We visited two dinosaur museums on our trip. My favorite was Montana’s Glendive Dinosaur and Fossil Museum, which presents the dinosaur from a biblical perspective. There we saw a giant Tyrannosaurus rex in mid roar!  Well, OK, but we did see a full-size cast of one, as well as several other creatures and numerous dinosaur bones. I’m not sure whatever became of the dinosaurs, but whatever happened to them it seems to me that the West had their share of them.  

Early the next morning, we lit out on one of the most beautiful drives of our journey. All four states showed us some Big Sky country, but Highway 59, between Miles City, Montana, and Gillette, Wyoming, was perhaps the prettiest and biggest sky of them all. As far as the eye could see in every direction, the beautiful spacious skies above the green-grass plains led us to the distant purple mountain majesties of America the Beautiful. The admission was free, the gasoline was already bought and the awe-inspiring scenery looked like a lovely giant postcard!

After we crossed into Wyoming, we spent the night in Gillette. I felt much at home being back in that great state. Beginning in 1999, I traveled to Wyoming each January for several years to teach winter Bible studies in churches there. I fell in love with the state, the people, the amazing wildlife and the ski slopes there. I taught from Rock Springs in the southwest, all the way up to Pinedale in the northwest.  I even contemplated a move there, but I was afraid I didn’t own enough winter coats! Although we stayed on the eastern side of the state this time, it still felt good to be back in my adopted home state.

Many miles before we reached it, we saw our nation’s first national monument. Devil’s Tower is a solid rock laccolith mountain that rises 1,267 feet high above Belle Fourche River and the prairie surrounded by the Black Hills. When I saw the beautiful monstrosity, my first thought was, “Where did that thing come from?” Even though they call it “The Devil’s Tower,” I have no doubt that it was God who created such an amazing work of natural art. It stands there all alone, 5,112 feet above sea level, and from the base of the tower to its tip is 867 feet.

No, we did not climb it, but we did hike around its base. That hike was 1.8 miles from the car, around the tower and back. I heard you ask how many times I stopped to rest. Well, I’m not saying I’m old, but the air there is thin and I am not!  I’m also just 18 months out from quadruple heart-bypass surgery, so, yes sir, I did sit down a time or six along the hike.

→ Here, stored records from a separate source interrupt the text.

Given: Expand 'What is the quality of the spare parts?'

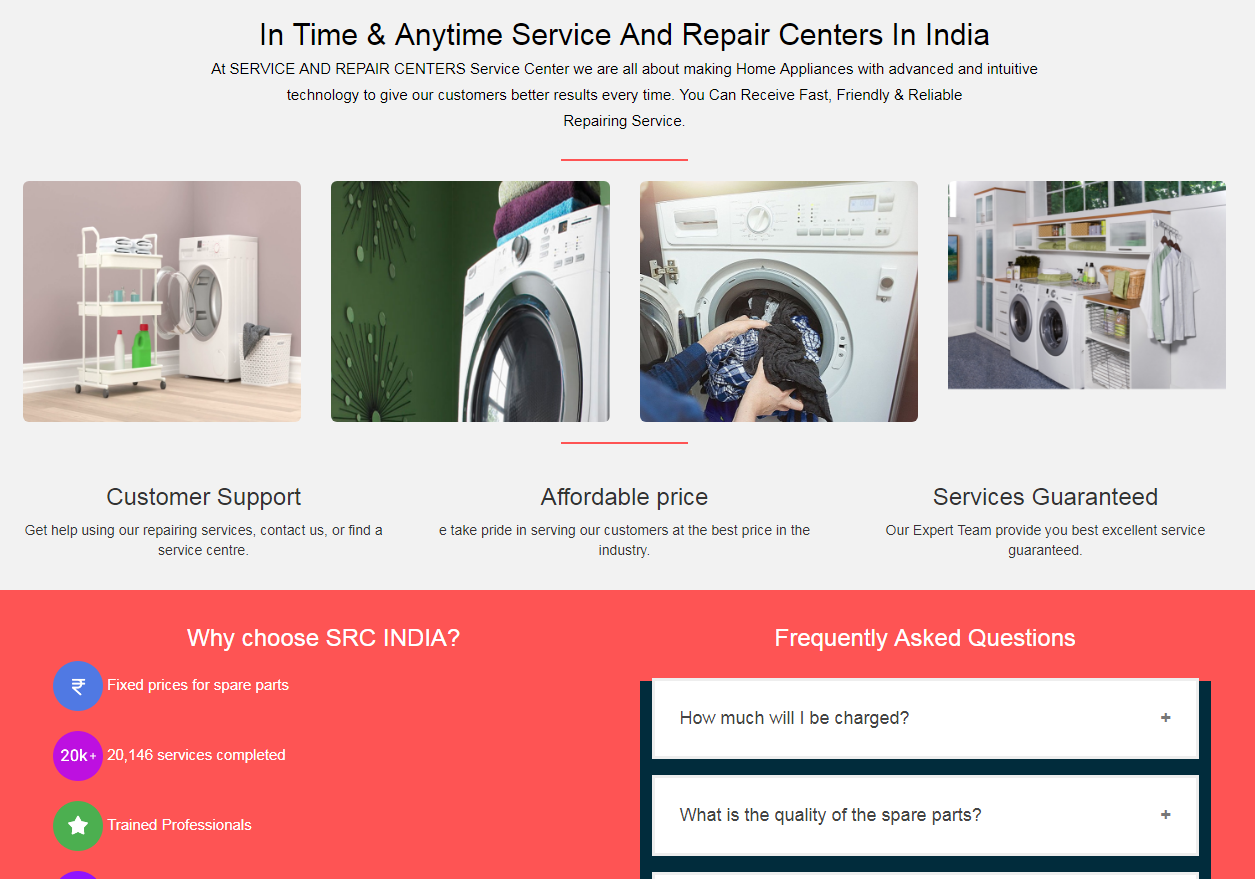Looking at the screenshot, I should pos(925,815).
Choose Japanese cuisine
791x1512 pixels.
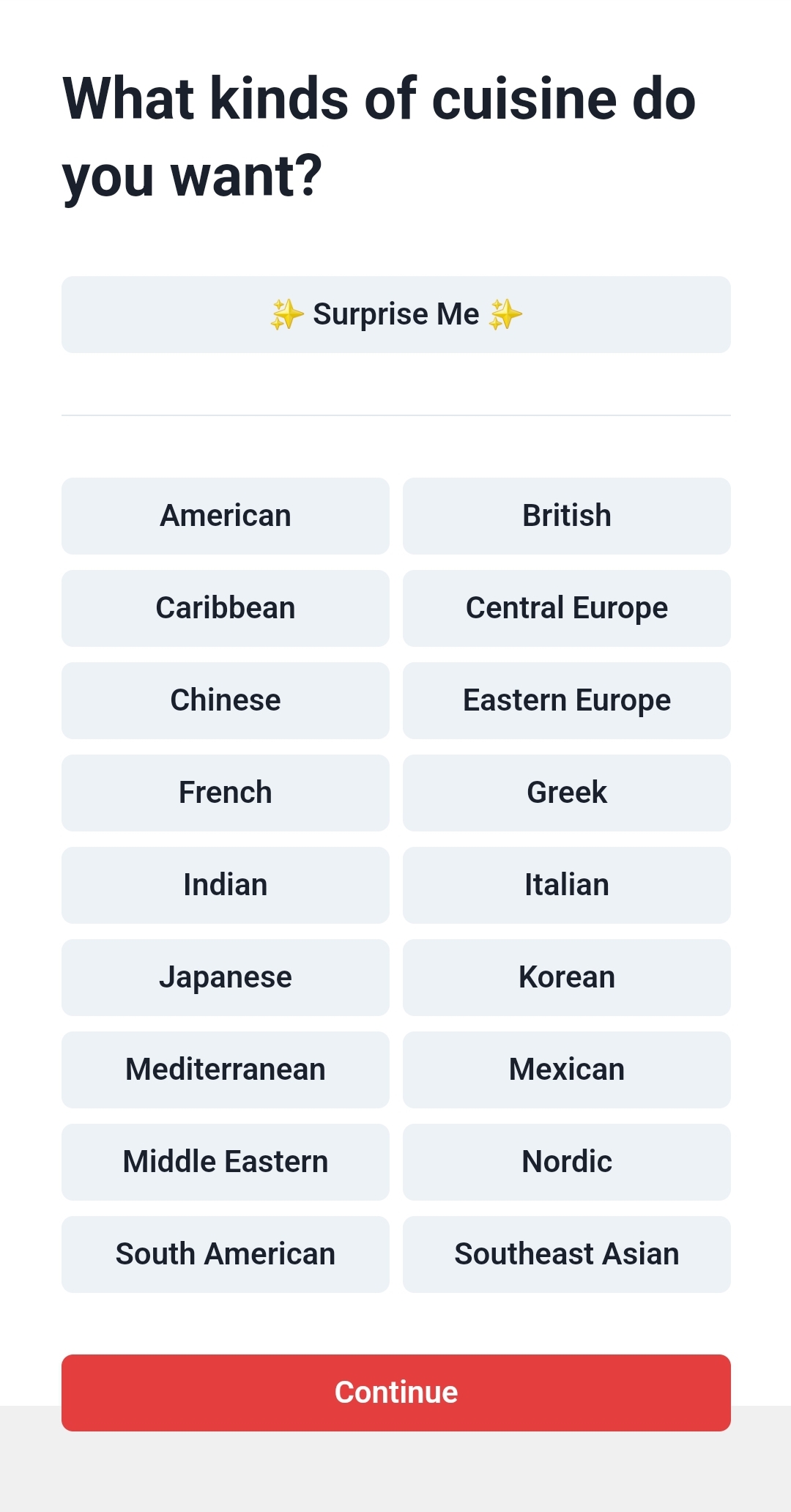226,977
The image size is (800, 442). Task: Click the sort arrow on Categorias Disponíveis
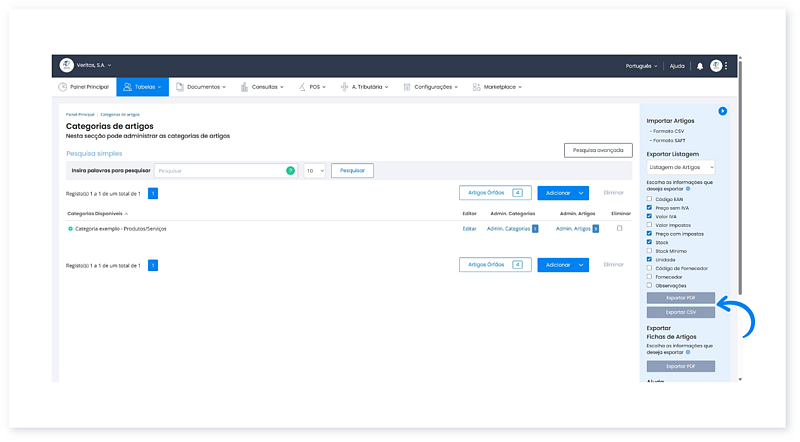pos(126,213)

All along the trail I noticed colorful pieces of cloth tied to tree branches. From days long ago, and still to this day, Native American Indians have held the tower to be a sacred place. Obviously, they felt, like me, that this place belonged to God above.  They still gather there to worship and hold religious services. The pieces of cloth are prayer clothes they and others leave as a symbol of prayers they have prayed there.

I contemplated tying a piece of my clothing to a limb. My prayer was to make it around the loop and back to the car! Seriously, I did say an unspoken prayer for some friends with some serious issues going on in their lives, as well as a prayer of thanksgiving to be alive to see such beauty.